To survive and thrive in today’s unpredictable world, Ramo urges us to aim for “deep security.” Doing so requires a radical reorientation of our sense of safety.

In the game of Whac-a-Mole, traditional security tries to keep up with the randomly popping moles through better guessing and by honing reflexes to hit them faster. That just leads to exhaustion and failure. Deep security admits that one person can’t keep up. It asks everyone at the arcade to help.

Some tilt the machine, some hack the computer’s scoring, and others swarm overthe moles with dozens of small mallets.

Ramo’s concept of deep security is rooted in the body’s immune system.
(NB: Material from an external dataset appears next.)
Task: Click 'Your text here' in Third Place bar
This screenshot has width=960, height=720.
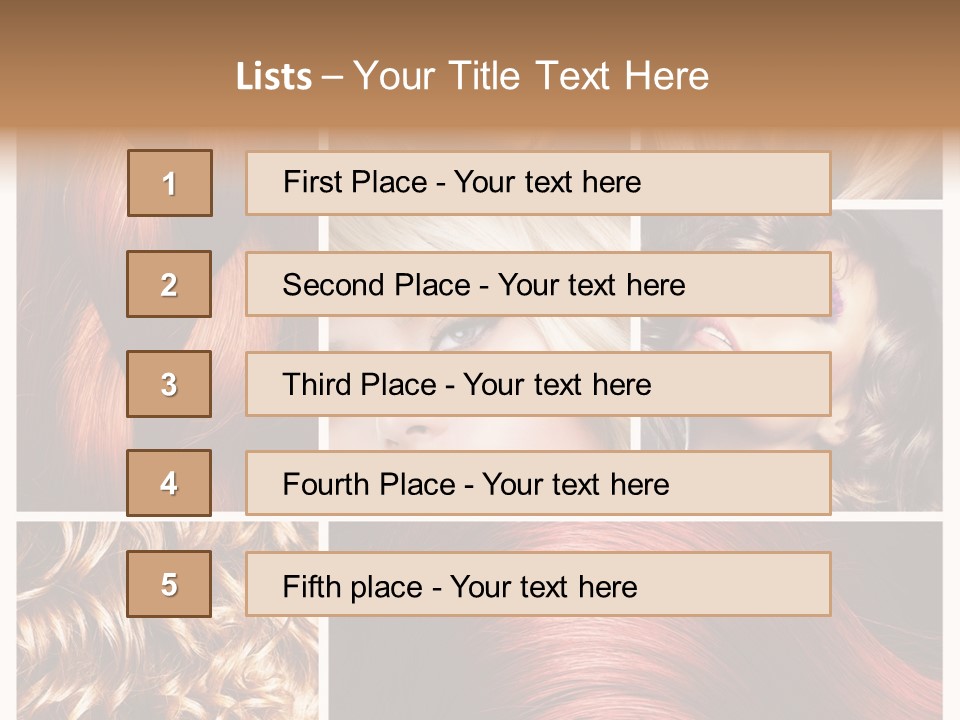Action: [557, 384]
That may be an apt and reassuring analogy, but it’s also controversial.

Strong immune systems are built on a cold Nietzschean logic: that which doesn’t kill you makes you stronger. Thus, exposure to many moderate viruses is a good thing, no?
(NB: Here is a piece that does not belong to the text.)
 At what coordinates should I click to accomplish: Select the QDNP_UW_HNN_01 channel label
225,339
Just as no parent would sign off on that strategy, no politician would recommend that we stress our defenses to strengthen them. Yet Ramo reminds us of the tragic cost of warding off every threat.

In the real world, curbing every small fire makes a forest more vulnerable to a big blaze. Likewise, juicing the economy to retard even a mild recession – which the Federal Reserve has done for years – has arguably hampered our ability to deal with today’s severe downturn.
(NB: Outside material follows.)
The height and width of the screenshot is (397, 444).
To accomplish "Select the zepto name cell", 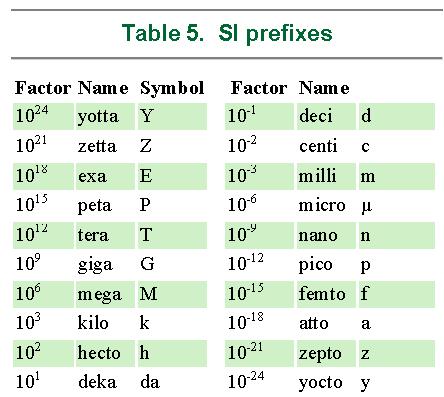I will [326, 353].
Ramo isn’t saying that we should be passive in the face of danger. He’s saying:

•Don’t be mesmerized by the most obvious – or most recent – threats. Look at the periphery.
•Be nimble, adaptable, resilient.
•Learn to see the signs of change and embrace it.
•Understand that small things can have big impacts.
•Don’t fear chaos; work with it.
•Promote peer relationships and tap the wisdom of crowds.
•Don’t beat your enemies; empathize with them and manipulate them.
•Be willing to give up grand strategies such as bringing democracy to the Middle East.

Essentially, Ramo is calling for geostrategic jujitsu. Indeed, many of his recommendations are rooted in East Asian thought and practice. That’s understandable from a China hand who served as an analyst for NBC’s coverage of the Beijing Olympics. But his warmth for Chinese wisdom leads him to exaggerate American folly.

Like St. Augustine, who asked for chastity, but not yet, Ramo asks for epistemological modesty, but evidently not for himself. His description of the ideal foreign-policy worker smacks of self promotion.

And his dismissal of centuries worth of foreign-affairs thinking – and the Bush administration’s approach in particular – betrays an overconfidence in his own thesis and a surprising inability to hedge the possibility that decades hence may vindicate some of the strategies he finds so stupid.

Some of his prescriptions appear contradictory. In an account of fighting disease in South Africa, Ramo concludes that success depended on bureaucrats stepping aside and empowering individuals to take full ownership over their health. Yet elsewhere he calls for national healthcare in America.

Might that lead to some of the government oversight and centralization that was so detrimental in Africa?

Finally, his concept of grand strategy seems untethered to the granite post of ideology. Ideology has a bad taste today, but many of America’s enemies are driven by it and some of them think in terms of centuries, not years. Might it not be wise to match that will with a set of principles that are equally durable?

Ramo’s strength is his power of perception. Like Malcolm Gladwell – the author of “The Tipping Point,” “Blink,” and “Outliers” – Ramo amazes us as he effortlessly connects the insights of visionary figures as diverse as an Israeli intelligence chief and a venture-capital legend.

But, unfortunately, also like Gladwell, Ramo doesn’t bring that perspicacity to his own thesis. What are its weaknesses? What’s the counterevidence? Wrapping his argument in a bow is pretty, but it doesn’t let readers examine the contents of the box.

Despite these shortcomings, “The Age of the Unthinkable” is a fascinating study of the way the world really works. As a new generation of leaders maps out America’s course in the world, Ramo’s navigational skill will surely be in high demand.

Josh Burek is the Monitor’s Opinion editor.